## SHORT PROBLEM
Please answer these questions from the Ansible facts guide:
(a) Which module does the guide say implies Debian?
(b) What Ansible version does it recommend for the control machine?
(c) Unless it is explicitly disabled, when does fact gathering run relative to the playbook?

## GIVEN PASSAGE
»»
Guide to Ansible Facts and Fact Gathering

It’s tempting to think Ansible knows what operating system (OS) you’re running solely through the modules you use. For instance, apt implies Debian, and dnf implies you are on a Fedora-like distribution. This is true to some extent, but it doesn’t paint the whole picture.

For Ansible to perform tasks such as conditionally installing packages based on the OS, dynamically configuring services with different names across distributions, or templating configuration files with system-specific paths and values, it needs to gather its facts accurately.

In this article, we discuss Ansible facts and how fact gathering works. We’ll review how to use these facts and when to use them.

Prerequisites

To follow along and get the most out of this guide, you need to have the following:

An Ansible installed on your control machine (version 2.9 or later recommended)
Access to a target server (either a local virtual machine (VM) or a remote server) that Ansible can connect to for executing commands.

What are Ansible facts?

Ansible facts are pieces of information that Ansible discovers about your target systems. Every time you run an Ansible playbook, fact gathering is the first thing that happens (unless you explicitly disable it). This process runs before your playbook is executed.

These facts include data such as:

Operating system type and version
Hardware specifications (CPU, memory, disk space)
Network configuration (IP addresses, network interfaces)
Installed software and package versions
System architecture and kernel information

If you have used Ansible long enough, you will have noticed this as part of the console output when you execute a playbook.
««
(Source data)
»»
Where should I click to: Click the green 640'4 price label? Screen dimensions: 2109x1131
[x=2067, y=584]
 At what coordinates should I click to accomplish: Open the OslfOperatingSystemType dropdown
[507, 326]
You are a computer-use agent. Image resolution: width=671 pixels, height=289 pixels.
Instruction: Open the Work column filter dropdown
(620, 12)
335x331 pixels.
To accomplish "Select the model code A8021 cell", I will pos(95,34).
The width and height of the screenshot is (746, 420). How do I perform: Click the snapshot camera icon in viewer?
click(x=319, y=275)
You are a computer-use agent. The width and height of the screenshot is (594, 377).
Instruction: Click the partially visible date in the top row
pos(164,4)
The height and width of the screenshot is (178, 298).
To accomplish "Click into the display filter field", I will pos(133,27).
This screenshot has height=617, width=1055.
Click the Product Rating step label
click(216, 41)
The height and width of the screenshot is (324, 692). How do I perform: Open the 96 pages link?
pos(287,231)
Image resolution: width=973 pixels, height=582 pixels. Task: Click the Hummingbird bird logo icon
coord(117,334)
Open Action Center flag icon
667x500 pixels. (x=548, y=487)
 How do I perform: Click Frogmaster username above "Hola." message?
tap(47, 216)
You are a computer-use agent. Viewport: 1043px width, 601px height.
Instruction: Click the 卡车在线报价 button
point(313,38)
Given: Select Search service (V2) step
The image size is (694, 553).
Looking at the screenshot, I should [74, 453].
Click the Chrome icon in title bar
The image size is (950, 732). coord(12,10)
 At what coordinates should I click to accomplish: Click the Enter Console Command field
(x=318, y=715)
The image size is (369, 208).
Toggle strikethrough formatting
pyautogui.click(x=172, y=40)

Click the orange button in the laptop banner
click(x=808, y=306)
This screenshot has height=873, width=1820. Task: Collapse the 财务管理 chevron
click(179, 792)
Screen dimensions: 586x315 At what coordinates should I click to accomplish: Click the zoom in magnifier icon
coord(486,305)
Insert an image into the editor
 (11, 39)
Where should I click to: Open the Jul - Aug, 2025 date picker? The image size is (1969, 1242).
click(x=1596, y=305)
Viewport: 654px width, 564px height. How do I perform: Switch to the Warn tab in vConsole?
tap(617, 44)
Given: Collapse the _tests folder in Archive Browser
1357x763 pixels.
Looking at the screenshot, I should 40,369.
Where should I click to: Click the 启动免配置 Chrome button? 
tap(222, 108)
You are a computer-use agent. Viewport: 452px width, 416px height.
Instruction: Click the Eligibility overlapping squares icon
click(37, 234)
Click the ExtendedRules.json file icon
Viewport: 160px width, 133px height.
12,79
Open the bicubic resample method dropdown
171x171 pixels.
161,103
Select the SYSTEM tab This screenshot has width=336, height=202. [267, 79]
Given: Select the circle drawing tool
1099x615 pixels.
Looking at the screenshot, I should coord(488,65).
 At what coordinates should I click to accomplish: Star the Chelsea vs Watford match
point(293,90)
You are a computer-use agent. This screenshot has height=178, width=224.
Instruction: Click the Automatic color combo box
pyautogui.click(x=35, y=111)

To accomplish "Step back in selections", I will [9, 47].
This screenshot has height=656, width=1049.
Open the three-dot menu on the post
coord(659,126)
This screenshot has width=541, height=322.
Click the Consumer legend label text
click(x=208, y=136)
««
## EXERCISE ANSWER
(a) apt
(b) Version 2.9 or later
(c) It is the first thing that happens, before the playbook is executed.